I once heard from a colleague who had someone attack her stating that her only problem was that she was a woman and she was Asian. Collapsed into those categories, it seems, were a whole host of negative characteristics, behaviours, ways of being. The person making this unbelievable statement felt it unnecessary to speak to the things that upset him. He simply caught up his problems or frustrations, or whatever it was, and threw muck widely, indiscriminately and in broad generalisations.
The blatant racism in his labelling her according to her ethnicity shut her down on the basis of however he stereotyped Asians. Neither she nor I had the answers to what that was. What was clear is that he had a negative stereotype and threw it with full force at her. She was a leader in his community, and I can make a guess he did not like her leadership style. Rather than talk about the specific issues, he made a broad sweeping stereotypical statement that said nothing.
Being a woman was another problem. The label itself was, it seems in his view, more than enough to define the problem. To be a woman, was a category of denigration. What it was we don’t know, simply being a woman was enough.
Stereotyping is an easy way to dismiss not just an individual, but a whole category of people. Which woman was this person speaking of? Women are not a homogeneous group. There are multiple diversities, and no one single description encapsulates all women. And yet, when we stereotype we usually focus on branding with a set of negatives, catching a whole group up in our own frustration and negativity.

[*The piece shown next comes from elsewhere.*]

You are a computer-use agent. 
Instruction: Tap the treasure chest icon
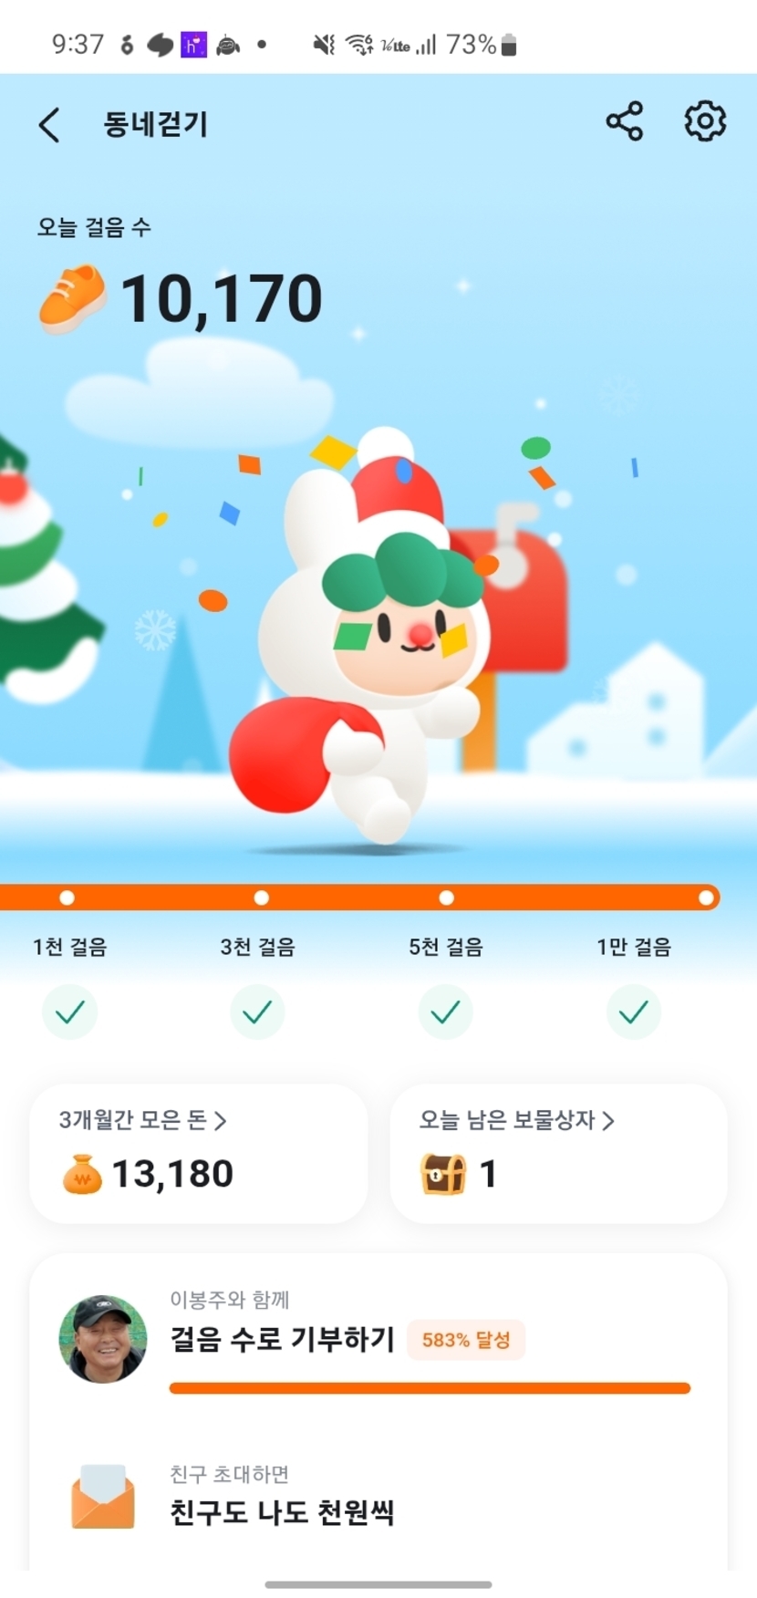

Gender stereotyping defines women based on generalisations about who they are, how they behave, what roles they should have and how to manage them. While stereotypes have an adaptive function that enables easy categorisation, they are so often full of faulty assessments. Gender stereotyping limits agency, often denying, or seeking to deny, women’s creative agentic engagement with their world.
Some typical stereotypes around women include
• Victims of intimate partner violence are weak because they stay in the relationship
• There is something wrong with a woman who doesn’t want children
• Assertive women are unfeminine and are “bossy,” “bitches” or “whores”
• Women are natural nurturers; men are natural leaders
• Women don’t need equal pay because they are supported by their husbands
• Women who appear less feminine or reject advances from men are lesbians
• Women with children are less devoted to their jobs
(https://www.genderequalitylaw.org/examples-of-gender-stereotypes)
Gender stereotyping is a barrier to gender justice and equality. They result from and are the cause of deeply held negative attitudes, values, norms and prejudices about women. They are fed by perceptions rather than actual realities and facts, and so often they are self-perpetuating.
As part of the work needed for gender justice and equality we must counter gender stereotypes with narratives of truth, offered without judgment and calling out labelling that diminish in its broad generalisations.